Task instructions =>
1. From the article on the Nova Scotia property line dispute, extract the passage that opens with the words containing "It turns out" and closes with "in an interview.".
2. In the article on the Nova Scotia property line dispute, what year did Dennis Craig buy his home?
3. The article on the Nova Scotia property line dispute quotes Dennis Craig naming the places he has gone to. List every one.

Supplied text =>
'''
Got a beef with your neighbour over property lines? Good luck with that

A Nova Scotia man is facing the prospect of spending thousands of dollars to reclaim a small piece of woodland that his deed says he owns but the province's land registration system doesn't recognize.

Dennis Craig has been trying for two years to get what he considers an inaccurate survey from 1974, which cuts his deeded property near Hubbards on the South Shore in half, removed from the province's land registration system.

"There seems to be no resolution for this at all," Craig said in a recent interview. "I have been to the association of land surveyors, I have been to the registrar general, I've been to the MLA, I've been to the executive registrar general, and then back around over and over again.

"Every time I climb a wall there's another one in front of me."

His predicament highlights what some who specialize in the field say is a problem with Nova Scotia's land registration system — unlike some other provinces, there's no simple mechanism to resolve property boundary disputes.

Yvonne Colbert/CBC
Yvonne Colbert/CBC

Craig bought his home in 1981 on a half hectare piece of land in Northwest Cove currently assessed at $124,000. At the time of the purchase, his title searcher discovered the property's deed was incorrect and was missing a boundary line. Instead of a rectangle, the property was a triangle. So the deed was amended and the missing boundary line restored.

Craig said he was unaware of any problems until he applied to have a septic system installed in 2016. The Department of Environment rejected his request, saying he didn't own some of the land where he planned to place the system.

It turns out his neighbour, whose land surrounds much of Craig's property, had surveyed their property in 1974. That survey, based on the old deed and missing a property line, was registered with the province. It shows half Craig's deeded property belongs to the neighbour.

Even the executive director of the Nova Scotia Association of Land Surveyors thinks the survey is questionable.

"It would appear that the survey was based on that deed and that there was an omission of one particular course," Fred Hutchinson said in an interview.

Mark Crosby/CBC
Mark Crosby/CBC

But Craig's request to have the mapping changed to reflect his deed and remove the incorrect survey was rejected by Peter Craig (no relation), a senior mapper with the Lunenburg County Land Registration Office.

In an email, Dennis Craig was informed it is "accepted practice" to use the survey to map the property online "as it would have more weight in this instance than the description of the property."

"Although your description appears to possibly describe the property in a different configuration than we have mapped, we have a registered survey plan on file which appears to show the configuration as we have it mapped," Peter Craig wrote.

The surveyor who Dennis Craig says produced the inaccurate survey has died, so there is no opportunity to present him with evidence to amend his work.
'''
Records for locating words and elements
'''
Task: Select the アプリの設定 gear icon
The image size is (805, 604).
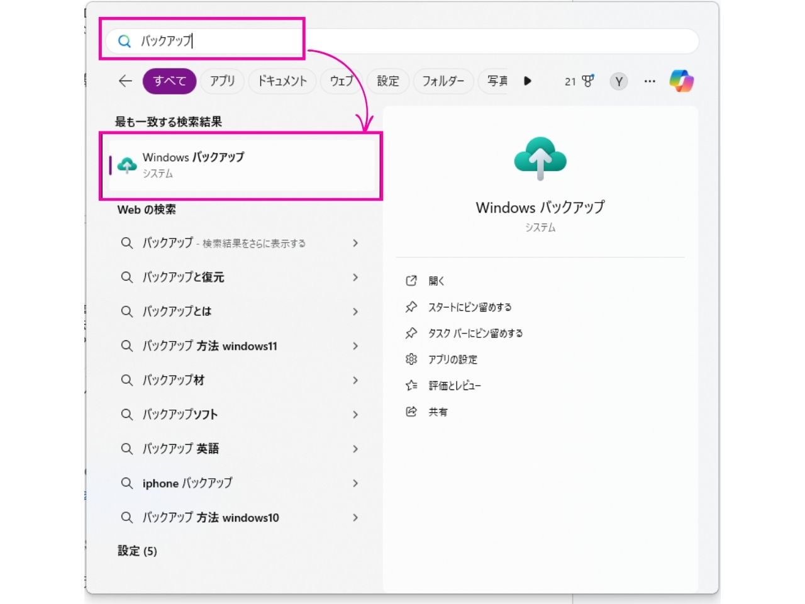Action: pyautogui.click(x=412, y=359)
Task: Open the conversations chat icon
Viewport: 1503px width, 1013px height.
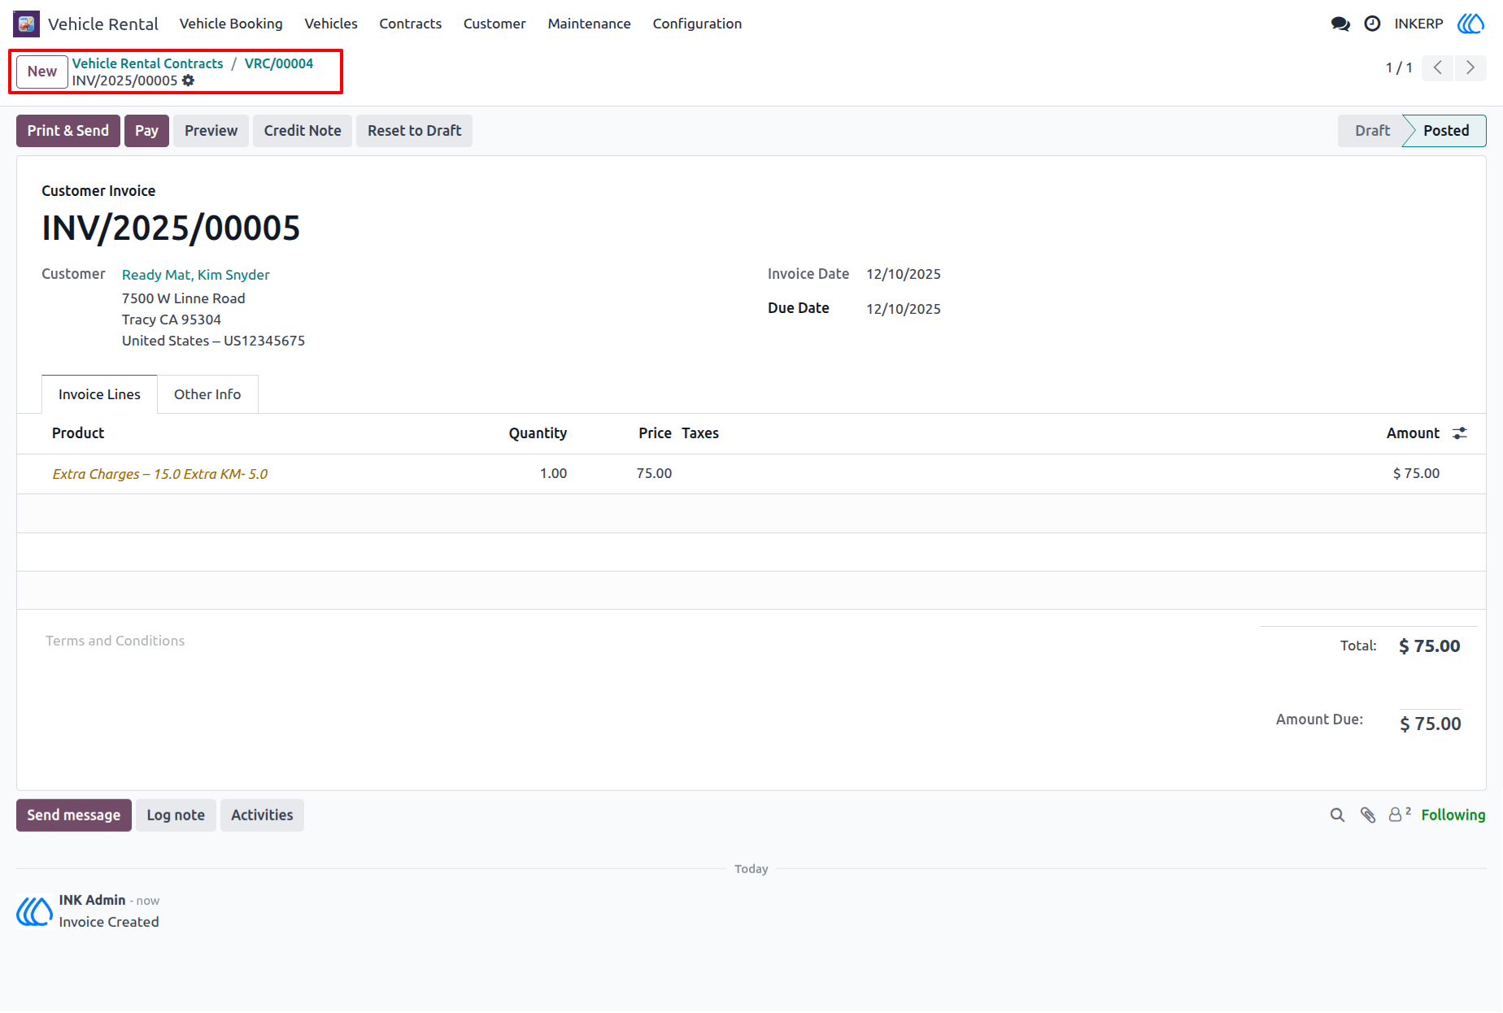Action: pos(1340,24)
'''
Answers to the problems =>
1.
It turns out his neighbour, whose land surrounds much of Craig's property, had surveyed their property in 1974. That survey, based on the old deed and missing a property line, was registered with the province. It shows half Craig's deeded property belongs to the neighbour.

Even the executive director of the Nova Scotia Association of Land Surveyors thinks the survey is questionable.

"It would appear that the survey was based on that deed and that there was an omission of one particular course," Fred Hutchinson said in an interview.

2. 1981

3. The association of land surveyors, the registrar general, the MLA, the executive registrar general